Before CHAMBERS, KOELSCH, BROWNING, DUNIWAY, ELY, HUFSTEDLER, WRIGHT, TRASK, CHOY, GOODWIN, WALLACE, SNEED and KENNEDY, Circuit Judges.

TRASK, Circuit Judge:

Cutting and Still appeal their convictions, following jury verdicts of guilty, for mailing obscene matter and for mailing advertisements for obscene matter in violation of 18 U.S.C. § 1461. Cutting was convicted on 12 separate counts; Still was convicted on 11. Each was fined separately on each count, and each was given concurrent sentences of three years’ probation on all counts of which he was convicted.

I.

The material involved here concerns sample photographs with some description, two advertisements (counts 14 and 15) containing printed material but unaccompanied by photographs, and one reel of motion picture film. Cutting’s convictions on five counts involving still photographs (counts 10,11,12 and 13) and count 20, the motion picture film, were based on material that can be described as “hardcore pornography.” See Ginzberg v. United States, 383 U.S. 463, 499, 86 S.Ct. 942, 16 L.Ed.2d 31 (1966) (Stewart, J., dissenting). The material variously depicts, in explicit detail, acts of sexual intercourse, including fellatio and cunnilingus. See Miller v. California, 413 U.S. 15, 25, 93 S.Ct. '2607, 37 L.Ed.2d 419 (1973). The remaining material consisted of still photographs of nude females in various frontal postures with legs spread apart and the camera focused upon the genitals. The written material accompanying the photographs made no pretense of representing that they were for any serious artistic, scientific, or literary purpose.

In instructing the jury, the district court told its members that the community to be applied was the national community as a whole. No objection was made to [838]*838these instructions. Neither side introduced any expert testimony concerning the availability or acceptability of the materials alleged to be obscene at either the national or local levels. The photographs, films, and advertisements were before the jury.
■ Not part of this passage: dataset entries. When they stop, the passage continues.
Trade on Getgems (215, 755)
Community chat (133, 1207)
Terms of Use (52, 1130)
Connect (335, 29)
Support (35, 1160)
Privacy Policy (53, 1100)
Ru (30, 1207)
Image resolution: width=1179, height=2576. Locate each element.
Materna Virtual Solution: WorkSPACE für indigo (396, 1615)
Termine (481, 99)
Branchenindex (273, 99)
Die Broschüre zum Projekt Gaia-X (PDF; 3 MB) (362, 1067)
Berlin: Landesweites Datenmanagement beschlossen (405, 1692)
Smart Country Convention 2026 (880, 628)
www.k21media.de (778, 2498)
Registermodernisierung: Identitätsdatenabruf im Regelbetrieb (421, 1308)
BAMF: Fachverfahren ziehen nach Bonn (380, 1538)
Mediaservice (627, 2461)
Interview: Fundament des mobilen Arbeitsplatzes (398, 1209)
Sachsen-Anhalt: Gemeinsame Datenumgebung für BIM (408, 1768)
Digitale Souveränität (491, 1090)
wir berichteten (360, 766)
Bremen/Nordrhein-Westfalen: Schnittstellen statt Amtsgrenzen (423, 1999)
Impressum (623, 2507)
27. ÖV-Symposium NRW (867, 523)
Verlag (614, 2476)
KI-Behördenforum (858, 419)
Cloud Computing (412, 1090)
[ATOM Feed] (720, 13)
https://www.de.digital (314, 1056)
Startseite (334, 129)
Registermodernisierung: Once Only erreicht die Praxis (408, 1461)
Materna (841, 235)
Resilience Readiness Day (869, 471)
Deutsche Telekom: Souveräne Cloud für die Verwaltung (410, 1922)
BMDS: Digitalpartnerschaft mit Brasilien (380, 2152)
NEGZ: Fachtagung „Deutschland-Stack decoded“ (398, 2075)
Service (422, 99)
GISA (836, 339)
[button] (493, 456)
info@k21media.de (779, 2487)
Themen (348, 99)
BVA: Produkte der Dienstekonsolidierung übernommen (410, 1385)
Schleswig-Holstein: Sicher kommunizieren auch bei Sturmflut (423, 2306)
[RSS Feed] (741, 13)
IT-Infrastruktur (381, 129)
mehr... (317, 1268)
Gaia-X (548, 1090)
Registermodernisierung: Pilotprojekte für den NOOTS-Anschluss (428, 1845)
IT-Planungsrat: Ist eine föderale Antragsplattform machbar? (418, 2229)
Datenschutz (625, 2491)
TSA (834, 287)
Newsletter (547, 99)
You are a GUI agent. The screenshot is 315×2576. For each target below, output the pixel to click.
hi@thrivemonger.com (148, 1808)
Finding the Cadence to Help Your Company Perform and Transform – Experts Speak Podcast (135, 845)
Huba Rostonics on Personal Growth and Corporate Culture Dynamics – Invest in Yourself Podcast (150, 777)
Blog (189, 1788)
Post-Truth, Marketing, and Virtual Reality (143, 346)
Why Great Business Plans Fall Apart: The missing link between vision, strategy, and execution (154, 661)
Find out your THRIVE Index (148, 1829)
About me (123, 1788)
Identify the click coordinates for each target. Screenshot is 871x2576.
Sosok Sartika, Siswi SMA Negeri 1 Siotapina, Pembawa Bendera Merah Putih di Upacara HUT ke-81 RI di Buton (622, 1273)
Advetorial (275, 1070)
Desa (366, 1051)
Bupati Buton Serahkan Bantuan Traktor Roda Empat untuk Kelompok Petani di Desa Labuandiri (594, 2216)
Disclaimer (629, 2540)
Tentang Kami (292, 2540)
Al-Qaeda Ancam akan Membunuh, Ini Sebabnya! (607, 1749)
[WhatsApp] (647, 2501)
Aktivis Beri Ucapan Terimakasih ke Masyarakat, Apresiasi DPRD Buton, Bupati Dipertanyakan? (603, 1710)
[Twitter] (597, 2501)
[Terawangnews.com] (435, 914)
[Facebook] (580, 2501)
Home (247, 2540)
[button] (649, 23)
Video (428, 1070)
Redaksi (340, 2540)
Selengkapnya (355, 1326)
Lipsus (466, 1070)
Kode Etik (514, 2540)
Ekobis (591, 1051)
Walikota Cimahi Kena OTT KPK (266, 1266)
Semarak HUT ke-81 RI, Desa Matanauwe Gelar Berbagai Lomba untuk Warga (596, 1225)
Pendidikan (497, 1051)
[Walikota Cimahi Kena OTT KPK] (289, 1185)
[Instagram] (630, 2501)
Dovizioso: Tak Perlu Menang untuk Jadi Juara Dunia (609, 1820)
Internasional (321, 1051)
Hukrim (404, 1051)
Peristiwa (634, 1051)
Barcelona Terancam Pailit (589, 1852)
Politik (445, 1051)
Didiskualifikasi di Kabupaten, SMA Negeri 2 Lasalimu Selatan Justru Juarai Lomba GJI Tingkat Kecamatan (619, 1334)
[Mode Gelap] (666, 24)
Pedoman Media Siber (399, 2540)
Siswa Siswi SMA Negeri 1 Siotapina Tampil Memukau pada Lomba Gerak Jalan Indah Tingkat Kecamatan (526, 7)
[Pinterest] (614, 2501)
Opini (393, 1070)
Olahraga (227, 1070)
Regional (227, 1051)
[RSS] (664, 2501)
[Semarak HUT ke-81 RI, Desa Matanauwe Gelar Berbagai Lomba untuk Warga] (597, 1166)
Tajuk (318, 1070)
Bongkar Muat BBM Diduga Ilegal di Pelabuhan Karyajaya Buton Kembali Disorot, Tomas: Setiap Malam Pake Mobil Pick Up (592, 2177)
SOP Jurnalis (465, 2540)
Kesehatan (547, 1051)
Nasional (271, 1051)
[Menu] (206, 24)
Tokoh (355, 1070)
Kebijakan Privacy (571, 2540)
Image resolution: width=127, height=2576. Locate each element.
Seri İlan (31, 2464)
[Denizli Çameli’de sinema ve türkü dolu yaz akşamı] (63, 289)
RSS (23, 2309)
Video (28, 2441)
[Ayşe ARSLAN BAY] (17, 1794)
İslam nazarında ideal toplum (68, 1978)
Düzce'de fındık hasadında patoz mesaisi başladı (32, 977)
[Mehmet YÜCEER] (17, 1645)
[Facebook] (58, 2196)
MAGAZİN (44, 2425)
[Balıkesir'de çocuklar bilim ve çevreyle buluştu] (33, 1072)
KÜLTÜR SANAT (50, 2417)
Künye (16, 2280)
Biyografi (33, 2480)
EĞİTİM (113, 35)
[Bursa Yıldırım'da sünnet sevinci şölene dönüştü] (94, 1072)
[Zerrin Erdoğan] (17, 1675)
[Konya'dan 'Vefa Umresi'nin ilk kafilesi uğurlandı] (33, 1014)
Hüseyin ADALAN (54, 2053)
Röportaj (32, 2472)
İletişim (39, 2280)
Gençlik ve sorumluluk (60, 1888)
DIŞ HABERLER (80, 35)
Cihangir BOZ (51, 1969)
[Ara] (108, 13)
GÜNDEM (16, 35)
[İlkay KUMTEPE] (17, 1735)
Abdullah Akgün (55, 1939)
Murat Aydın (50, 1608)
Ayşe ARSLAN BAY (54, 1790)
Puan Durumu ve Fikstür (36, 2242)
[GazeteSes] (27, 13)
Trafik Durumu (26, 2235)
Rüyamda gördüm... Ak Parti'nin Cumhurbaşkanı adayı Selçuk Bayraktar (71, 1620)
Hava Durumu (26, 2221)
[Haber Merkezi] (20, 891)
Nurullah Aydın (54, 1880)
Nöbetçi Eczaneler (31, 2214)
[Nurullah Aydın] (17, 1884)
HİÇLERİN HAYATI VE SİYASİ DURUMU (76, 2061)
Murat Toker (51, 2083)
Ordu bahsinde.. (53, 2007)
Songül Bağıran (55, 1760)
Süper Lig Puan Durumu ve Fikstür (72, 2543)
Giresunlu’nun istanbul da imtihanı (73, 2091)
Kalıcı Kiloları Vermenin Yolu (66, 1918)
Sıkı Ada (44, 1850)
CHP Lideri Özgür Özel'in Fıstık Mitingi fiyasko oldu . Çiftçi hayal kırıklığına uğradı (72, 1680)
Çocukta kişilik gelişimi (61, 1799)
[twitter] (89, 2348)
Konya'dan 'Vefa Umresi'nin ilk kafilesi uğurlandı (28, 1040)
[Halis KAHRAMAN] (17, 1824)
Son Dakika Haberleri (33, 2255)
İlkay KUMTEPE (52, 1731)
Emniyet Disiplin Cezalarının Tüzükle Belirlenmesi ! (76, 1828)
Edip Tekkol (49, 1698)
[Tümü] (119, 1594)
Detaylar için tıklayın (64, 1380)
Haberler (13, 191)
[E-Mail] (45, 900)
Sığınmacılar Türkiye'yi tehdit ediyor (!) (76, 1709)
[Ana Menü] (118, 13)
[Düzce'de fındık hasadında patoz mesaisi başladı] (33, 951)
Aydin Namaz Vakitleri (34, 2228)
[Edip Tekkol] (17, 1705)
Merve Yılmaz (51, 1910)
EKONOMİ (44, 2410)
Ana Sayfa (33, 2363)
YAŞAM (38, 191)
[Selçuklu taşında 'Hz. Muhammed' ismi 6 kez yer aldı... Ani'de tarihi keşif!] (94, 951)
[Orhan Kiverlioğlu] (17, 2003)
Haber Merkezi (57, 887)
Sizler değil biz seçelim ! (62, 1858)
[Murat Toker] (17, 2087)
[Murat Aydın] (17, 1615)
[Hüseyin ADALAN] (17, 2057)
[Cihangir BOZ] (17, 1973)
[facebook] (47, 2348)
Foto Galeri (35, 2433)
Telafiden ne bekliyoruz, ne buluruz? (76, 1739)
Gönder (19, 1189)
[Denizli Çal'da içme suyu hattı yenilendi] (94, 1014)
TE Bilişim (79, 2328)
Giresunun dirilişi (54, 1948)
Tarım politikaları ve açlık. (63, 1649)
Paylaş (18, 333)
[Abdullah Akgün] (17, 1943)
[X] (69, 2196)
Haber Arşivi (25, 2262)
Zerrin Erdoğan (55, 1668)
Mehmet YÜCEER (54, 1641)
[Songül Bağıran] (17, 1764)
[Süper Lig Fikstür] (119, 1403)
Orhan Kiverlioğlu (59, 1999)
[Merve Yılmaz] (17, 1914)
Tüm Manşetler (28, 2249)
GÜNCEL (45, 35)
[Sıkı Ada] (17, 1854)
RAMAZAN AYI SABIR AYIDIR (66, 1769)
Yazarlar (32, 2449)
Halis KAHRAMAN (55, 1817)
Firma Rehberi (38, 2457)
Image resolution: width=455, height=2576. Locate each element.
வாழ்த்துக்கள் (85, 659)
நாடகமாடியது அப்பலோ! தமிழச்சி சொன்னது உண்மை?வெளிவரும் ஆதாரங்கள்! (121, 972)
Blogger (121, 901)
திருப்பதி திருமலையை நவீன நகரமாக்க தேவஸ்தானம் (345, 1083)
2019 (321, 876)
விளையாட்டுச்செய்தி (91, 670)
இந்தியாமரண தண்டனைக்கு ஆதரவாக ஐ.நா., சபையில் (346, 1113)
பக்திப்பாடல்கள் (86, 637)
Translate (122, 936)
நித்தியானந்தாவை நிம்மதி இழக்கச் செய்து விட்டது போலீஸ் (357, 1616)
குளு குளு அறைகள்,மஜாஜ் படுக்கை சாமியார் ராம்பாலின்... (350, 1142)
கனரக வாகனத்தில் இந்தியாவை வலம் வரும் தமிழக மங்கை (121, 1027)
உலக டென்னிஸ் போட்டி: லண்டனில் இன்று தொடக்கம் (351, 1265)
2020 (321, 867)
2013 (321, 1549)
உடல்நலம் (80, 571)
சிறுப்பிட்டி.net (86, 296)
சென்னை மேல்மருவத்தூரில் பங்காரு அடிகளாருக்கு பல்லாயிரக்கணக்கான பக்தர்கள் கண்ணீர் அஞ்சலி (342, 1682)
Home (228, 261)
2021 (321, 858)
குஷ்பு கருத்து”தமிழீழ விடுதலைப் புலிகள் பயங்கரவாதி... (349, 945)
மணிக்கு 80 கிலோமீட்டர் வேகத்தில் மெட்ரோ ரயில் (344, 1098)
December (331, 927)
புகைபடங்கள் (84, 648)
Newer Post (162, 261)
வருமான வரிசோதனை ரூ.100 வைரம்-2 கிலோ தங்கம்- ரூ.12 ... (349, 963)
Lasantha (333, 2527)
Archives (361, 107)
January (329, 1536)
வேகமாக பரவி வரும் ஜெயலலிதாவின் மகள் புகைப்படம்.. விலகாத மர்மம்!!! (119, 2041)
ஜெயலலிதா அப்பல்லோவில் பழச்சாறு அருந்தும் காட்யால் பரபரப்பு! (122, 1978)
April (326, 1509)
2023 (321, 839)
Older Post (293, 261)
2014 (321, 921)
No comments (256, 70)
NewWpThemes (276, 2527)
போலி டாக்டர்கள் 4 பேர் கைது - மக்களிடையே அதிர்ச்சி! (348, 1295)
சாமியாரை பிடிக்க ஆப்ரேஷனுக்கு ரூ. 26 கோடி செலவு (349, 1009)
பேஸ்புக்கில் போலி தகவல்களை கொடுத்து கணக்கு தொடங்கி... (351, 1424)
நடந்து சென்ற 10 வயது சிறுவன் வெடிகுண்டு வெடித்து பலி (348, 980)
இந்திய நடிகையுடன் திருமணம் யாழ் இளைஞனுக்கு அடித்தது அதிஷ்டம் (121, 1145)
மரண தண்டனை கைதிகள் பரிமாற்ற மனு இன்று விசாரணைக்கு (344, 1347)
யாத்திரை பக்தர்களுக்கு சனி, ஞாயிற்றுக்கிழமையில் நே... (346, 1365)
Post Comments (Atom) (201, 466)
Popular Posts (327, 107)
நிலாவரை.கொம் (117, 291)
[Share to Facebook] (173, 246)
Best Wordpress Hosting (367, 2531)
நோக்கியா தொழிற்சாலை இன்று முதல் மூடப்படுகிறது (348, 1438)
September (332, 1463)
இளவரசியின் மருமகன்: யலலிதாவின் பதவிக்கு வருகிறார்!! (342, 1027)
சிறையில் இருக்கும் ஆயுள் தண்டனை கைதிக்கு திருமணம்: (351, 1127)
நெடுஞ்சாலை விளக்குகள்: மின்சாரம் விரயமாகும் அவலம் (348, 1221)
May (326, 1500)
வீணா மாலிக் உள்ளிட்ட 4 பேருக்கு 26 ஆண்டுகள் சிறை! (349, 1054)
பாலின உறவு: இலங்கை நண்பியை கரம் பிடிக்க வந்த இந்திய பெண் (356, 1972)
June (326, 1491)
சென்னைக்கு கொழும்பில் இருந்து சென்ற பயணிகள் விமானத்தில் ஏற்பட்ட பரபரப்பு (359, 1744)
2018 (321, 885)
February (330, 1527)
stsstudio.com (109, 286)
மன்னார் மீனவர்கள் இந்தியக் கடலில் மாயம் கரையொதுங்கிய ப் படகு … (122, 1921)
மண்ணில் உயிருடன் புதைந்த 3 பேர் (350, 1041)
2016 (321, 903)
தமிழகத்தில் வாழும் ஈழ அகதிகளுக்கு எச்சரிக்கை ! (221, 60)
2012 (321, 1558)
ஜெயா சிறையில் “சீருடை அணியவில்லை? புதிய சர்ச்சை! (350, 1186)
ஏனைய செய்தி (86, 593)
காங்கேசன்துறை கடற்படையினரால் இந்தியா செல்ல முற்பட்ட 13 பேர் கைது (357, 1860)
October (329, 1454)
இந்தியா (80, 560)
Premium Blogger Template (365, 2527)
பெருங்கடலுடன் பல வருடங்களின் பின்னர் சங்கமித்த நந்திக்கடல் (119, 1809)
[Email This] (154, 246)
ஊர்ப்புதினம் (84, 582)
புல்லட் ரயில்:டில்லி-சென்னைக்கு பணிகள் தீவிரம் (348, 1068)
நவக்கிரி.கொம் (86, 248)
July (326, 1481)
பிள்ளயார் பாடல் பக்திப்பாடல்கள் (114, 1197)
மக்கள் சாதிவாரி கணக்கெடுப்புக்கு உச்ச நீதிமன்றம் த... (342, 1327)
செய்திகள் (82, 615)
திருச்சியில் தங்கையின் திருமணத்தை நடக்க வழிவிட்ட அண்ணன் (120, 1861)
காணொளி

Expert testimony is not necessary to enable the jury to judge the obscenity of material which has been placed in evidence before them. See Hamling v. United States, 418 U.S. 102, 113, 94 S.Ct. 2887, 41 L.Ed.2d 590 (1974); Paris Adult Theatre I v. Slaton, 413 U.S. 49, 56, 93 S.Ct. 2628, 37 L.Ed.2d 446 (1973); Kaplan v. California, 413 U.S. 115, 120-22, 93 S.Ct. 2680, 37 L.Ed.2d 492 (1973). The jury examined the evidence and returned verdicts of guilty on all counts.

The acts underlying the indictment and trial took place before the 1973 and 1974 obscenity decisions of the Supreme Court of the United States. Appellants are therefore entitled to have their convictions measured against the standards of Roth v. United States, 354 U.S. 476, 77 S.Ct. 1304,1 L.Ed.2d 1498 (1957), and Memoirs v. Massachusetts, 383 U.S. 413, 86 S.Ct. 976, 16 L.Ed.2d 1 (1966), unless they would benefit by application of the Supreme Court’s more recent decisions. Hamling v. United States, 418 U.S. 87, 102, 94 S.Ct. 2887, 41 L.Ed.2d 590 (1974); United States v. Jacobs, 513 F.2d 564 (9th Cir. 1974). It is a general rule that a change in the law which has occurred after a relevant event in a case will be given effect while the ease is on direct appeal. Hamling v. United States, supra, 418 U.S. at 102, 94 S.Ct. 2887, Linkletter v. Walker, 381 U.S. 618, 627, 85 S.Ct. 1731, 14 L.Ed.2d 601 (1965). That rule applies here, and thus the judgments of conviction also múst be substantively examined in the light of the principles laid down in the more recent cases. Hamling v. United States, supra, 418 U.S. at 102, 94 S.Ct. 2887.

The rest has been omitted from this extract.